Prior Fiscal: $6.25 Billion
Percentage Change: +4.95%
No. of Employees: 60,000 (total)
Global Headquarters: Washington, D.C.
Thomas P. Joyce Jr., President and CEO
Matthew R. McGrew, Exec. VP and Chief Financial Officer
Brian W. Ellis, Sr. VP, General Counsel, and Chief Compliance Officer
William H. King, Sr. VP, Strategic Development
Robert S. Lutz, Sr. VP and Chief Accounting Officer
Daniel A. Raskas, Sr. VP, Corporate Development
Julie Sawyer Montgomery, President, Beckman Coulter Diagnostics
Matt Turner, President, Ormco
Christophe Duret, President, HemoCue
Markus Lusser, President, Leica Microsystems
Susan Murphy, President, Molecular Devices
Jennifer Honeycutt, President, Pall
Inese Lowenstein, President, SCIEX
Patrik Eriksson, President, Nobel Biocare
Success is hardly ever attained easily.
It usually is hard fought, obtained through great sacrifice, risk, hard work, and failure (the latter being an “essential prerequisite” for achievement, according to researchers).
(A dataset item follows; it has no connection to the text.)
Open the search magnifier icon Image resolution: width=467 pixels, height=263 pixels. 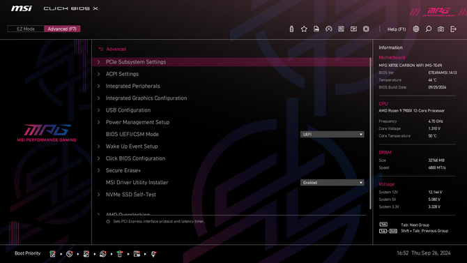[x=428, y=29]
Success almost never arrives unescorted, either—it typically is ushered in by any number of attendants: determination, perseverance, faith, honesty, flexibility, loyalty, courage, etc.
Luck can play a part too, though many of the world’s most successful people scoff at such a suggestion. They believe there is a “science” to luck—i.e., that good fortune occurs not through serendipity but rather by invitation or permission.
“When you ask highly successful people for their best success story you almost never hear a tale of a step-by-step plan executed to perfection,” August Turak, one of MTV’s founding members, wrote in a Forbes column last fall. “Instead serendipity or what seems like just pure dumb luck always seems to play the starring role. I see that same serendipitous thread in my own life. But as contradictory as it may sound, I also believe there is a bit of ‘science’ to serendipity. In other words, being a lucky person is not just a function of being lucky. While luck can never be willed or forced, it can be ‘invited’ and ‘allowed’...”
Maybe. Or maybe not.
Maybe luck has nothing at all to do with success.
Thomas P. Joyce Jr. would likely support this theory as head of Danaher Corporation, a multinational science and technology conglomerate that claims to have developed a “proven system” for achieving success through continuous improvement, quality management, and accountability.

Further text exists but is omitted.